When I said more terrain, I wasn't so much thinking of adding an extra piece of impassable terrain or two more than your average Whfb table, nor was I thinking of that type of terrain (pieces of impassable terrain, and some forests/swamps) - I was thinking of something with the density and 3d complexity of a nice cities of death table, with multiple levels, terrain creating streets and corridors, and building walls seperating the table into various areas.
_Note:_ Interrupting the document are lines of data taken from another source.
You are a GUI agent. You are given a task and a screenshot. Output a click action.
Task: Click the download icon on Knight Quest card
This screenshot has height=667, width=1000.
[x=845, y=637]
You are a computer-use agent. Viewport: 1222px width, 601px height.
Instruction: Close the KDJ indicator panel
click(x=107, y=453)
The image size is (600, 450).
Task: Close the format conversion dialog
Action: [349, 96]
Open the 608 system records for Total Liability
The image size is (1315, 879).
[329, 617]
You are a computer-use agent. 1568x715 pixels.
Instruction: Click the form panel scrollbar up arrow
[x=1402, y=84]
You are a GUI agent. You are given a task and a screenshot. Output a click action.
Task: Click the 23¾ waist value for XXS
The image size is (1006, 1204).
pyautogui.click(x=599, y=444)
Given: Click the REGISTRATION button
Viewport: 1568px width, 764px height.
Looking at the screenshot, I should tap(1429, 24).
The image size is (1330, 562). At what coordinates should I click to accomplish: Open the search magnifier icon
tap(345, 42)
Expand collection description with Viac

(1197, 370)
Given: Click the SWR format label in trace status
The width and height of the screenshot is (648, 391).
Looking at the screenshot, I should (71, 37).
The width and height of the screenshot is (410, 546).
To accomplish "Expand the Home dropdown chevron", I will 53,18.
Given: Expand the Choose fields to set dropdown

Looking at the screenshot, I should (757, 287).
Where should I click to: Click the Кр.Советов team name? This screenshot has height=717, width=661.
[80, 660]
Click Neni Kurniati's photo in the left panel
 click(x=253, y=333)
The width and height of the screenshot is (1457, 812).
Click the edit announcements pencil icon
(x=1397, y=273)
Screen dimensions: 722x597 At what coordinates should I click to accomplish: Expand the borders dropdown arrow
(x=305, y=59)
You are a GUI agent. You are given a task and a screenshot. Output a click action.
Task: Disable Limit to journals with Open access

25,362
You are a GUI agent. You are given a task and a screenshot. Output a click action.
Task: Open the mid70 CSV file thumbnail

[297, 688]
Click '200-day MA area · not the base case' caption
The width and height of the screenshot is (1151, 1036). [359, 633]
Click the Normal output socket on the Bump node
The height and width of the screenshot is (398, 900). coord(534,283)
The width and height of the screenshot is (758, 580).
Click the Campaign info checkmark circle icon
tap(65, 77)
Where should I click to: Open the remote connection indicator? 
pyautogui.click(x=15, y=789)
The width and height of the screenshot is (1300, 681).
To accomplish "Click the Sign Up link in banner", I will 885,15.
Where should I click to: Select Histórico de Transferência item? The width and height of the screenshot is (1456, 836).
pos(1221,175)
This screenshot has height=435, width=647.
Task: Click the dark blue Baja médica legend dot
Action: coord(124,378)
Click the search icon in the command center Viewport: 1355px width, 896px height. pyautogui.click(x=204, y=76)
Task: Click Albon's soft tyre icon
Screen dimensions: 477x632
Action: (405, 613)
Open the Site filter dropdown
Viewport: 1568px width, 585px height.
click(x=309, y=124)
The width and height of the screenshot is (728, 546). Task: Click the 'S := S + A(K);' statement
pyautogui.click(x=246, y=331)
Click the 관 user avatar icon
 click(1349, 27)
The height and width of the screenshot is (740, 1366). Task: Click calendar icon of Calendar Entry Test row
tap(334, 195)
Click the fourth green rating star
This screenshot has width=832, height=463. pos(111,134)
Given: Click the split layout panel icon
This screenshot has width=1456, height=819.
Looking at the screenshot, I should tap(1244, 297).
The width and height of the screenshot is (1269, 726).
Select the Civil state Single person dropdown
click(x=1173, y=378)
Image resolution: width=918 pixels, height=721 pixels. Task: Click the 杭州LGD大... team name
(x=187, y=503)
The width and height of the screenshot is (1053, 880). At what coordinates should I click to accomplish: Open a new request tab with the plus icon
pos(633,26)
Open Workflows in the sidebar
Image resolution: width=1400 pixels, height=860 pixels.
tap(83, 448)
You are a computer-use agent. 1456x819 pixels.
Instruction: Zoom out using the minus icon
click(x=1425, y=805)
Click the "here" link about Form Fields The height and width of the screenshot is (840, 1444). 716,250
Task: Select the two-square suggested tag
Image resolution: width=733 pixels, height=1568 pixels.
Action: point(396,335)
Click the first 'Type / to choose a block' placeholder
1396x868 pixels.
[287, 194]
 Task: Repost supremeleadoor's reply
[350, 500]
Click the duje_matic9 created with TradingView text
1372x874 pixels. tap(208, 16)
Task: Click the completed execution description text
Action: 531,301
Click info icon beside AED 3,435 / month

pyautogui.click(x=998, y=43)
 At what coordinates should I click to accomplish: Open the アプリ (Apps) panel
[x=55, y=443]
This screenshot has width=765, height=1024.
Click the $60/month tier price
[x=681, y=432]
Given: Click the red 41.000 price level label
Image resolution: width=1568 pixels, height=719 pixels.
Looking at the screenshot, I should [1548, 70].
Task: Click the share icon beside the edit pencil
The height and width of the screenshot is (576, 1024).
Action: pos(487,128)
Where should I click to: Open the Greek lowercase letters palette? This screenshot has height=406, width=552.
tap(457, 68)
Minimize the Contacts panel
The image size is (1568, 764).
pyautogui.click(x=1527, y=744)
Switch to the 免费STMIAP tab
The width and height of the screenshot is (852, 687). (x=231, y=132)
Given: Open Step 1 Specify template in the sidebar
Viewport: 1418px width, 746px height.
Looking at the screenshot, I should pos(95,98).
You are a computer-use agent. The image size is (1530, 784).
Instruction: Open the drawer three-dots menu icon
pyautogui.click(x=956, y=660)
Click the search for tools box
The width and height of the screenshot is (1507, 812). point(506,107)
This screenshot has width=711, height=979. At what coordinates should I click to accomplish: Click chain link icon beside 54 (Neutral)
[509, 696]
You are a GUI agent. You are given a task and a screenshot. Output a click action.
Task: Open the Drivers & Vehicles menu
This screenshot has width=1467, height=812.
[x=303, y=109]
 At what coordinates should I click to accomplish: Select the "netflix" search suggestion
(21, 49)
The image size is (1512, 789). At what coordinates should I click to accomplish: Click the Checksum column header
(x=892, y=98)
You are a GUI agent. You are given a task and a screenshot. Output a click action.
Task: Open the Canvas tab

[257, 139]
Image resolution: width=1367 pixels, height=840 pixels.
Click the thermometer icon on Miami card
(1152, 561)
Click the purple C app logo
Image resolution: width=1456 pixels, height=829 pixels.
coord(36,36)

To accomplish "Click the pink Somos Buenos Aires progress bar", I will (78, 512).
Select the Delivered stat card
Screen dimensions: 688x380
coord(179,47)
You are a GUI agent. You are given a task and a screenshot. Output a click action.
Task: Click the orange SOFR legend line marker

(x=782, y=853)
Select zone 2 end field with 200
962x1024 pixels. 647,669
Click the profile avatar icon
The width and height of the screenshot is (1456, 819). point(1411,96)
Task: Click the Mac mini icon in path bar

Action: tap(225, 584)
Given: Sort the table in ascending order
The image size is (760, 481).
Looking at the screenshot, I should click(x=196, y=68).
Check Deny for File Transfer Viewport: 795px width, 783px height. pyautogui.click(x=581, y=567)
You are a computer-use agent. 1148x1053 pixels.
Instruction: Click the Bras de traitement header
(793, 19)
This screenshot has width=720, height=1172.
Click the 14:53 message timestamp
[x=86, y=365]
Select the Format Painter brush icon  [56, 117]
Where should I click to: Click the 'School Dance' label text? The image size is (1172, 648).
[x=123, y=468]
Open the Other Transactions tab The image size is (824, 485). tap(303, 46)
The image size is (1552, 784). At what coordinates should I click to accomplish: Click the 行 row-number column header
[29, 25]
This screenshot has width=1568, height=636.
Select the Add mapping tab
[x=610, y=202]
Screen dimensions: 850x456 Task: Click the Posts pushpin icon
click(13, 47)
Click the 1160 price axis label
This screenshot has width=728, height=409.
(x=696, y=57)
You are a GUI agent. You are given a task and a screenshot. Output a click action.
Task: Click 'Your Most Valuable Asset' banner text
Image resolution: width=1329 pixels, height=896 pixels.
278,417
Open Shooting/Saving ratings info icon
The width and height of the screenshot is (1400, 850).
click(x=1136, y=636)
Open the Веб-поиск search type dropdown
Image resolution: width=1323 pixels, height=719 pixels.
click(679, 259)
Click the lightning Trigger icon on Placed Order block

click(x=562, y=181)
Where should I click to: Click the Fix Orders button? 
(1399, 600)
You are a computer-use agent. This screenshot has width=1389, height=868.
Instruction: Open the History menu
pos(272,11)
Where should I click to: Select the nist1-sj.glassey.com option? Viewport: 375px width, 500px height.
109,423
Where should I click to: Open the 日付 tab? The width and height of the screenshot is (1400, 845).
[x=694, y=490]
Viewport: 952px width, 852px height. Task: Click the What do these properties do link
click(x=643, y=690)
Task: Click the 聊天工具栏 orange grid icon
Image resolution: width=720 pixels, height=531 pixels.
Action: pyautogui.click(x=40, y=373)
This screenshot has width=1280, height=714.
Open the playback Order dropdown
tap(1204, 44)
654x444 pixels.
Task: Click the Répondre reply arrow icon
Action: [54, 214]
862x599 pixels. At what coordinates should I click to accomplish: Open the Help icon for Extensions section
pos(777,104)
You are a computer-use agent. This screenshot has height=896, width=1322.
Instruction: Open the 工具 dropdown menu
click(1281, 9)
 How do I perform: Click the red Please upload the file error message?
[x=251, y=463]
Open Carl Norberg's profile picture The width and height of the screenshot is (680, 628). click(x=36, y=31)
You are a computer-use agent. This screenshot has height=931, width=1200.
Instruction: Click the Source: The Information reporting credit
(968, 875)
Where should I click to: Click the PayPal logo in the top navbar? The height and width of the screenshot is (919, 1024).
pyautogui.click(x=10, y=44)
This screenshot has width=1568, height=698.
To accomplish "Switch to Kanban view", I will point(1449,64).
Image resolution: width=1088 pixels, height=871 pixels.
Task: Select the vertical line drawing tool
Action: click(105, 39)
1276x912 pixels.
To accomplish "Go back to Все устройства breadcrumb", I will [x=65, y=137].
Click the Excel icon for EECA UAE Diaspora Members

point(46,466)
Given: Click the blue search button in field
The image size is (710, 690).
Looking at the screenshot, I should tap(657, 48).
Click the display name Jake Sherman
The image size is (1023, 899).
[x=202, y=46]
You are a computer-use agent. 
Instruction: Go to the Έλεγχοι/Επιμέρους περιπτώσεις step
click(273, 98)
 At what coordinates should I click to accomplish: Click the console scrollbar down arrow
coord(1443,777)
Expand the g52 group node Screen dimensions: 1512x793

With minimal terrain - or just a bunch of pieces of impassable terrain such as big rocks you found in the garden - 40k wouldn't really play well at all. In fantasy a few pieces of impasable terrain were enough to create a challenging field to play on because units have arcs of sight and are limited in how far and how many degrees they can charge - so a single rock or statue in the way can break that up and hamper them. In AoS or 40K if there's a piece of impassable terrain that you're hiding a unit behind, and I have a unit standing on the opposite side of that piece of terrain, my unit can just walk and assault around it - the unit will flow around it like a liquid, so that single piece of terrain is barely going to impact the movement phase.

ScruffMan
25-08-2015, 23:06
If your unit was behind a say, impassable lake then surely the charging unit would have to take the extra movement required in going around it into account when measuring the charge range?

Overtninja
26-08-2015, 15:31
Terrain in AoS does several things - it interrupts line of sight, it presents things that models have to walk around (terrain isn't merely representational in AoS, it's actually there - i.e. those trees in the woods are actually trees that things can be behind and must walk around), it confers save bonuses for cover, and it creates points of specific advantage/tactical interest on the field. When you roll for terrain effects, some things might really advantage wizards, so it's good to put wizards near it, and advantages the player that does so. Others create defensive bastions, with their effects, etc. If you add to these 'regular' terrain the specific, war-scroll-detailed terrain, you've got a lot to work with.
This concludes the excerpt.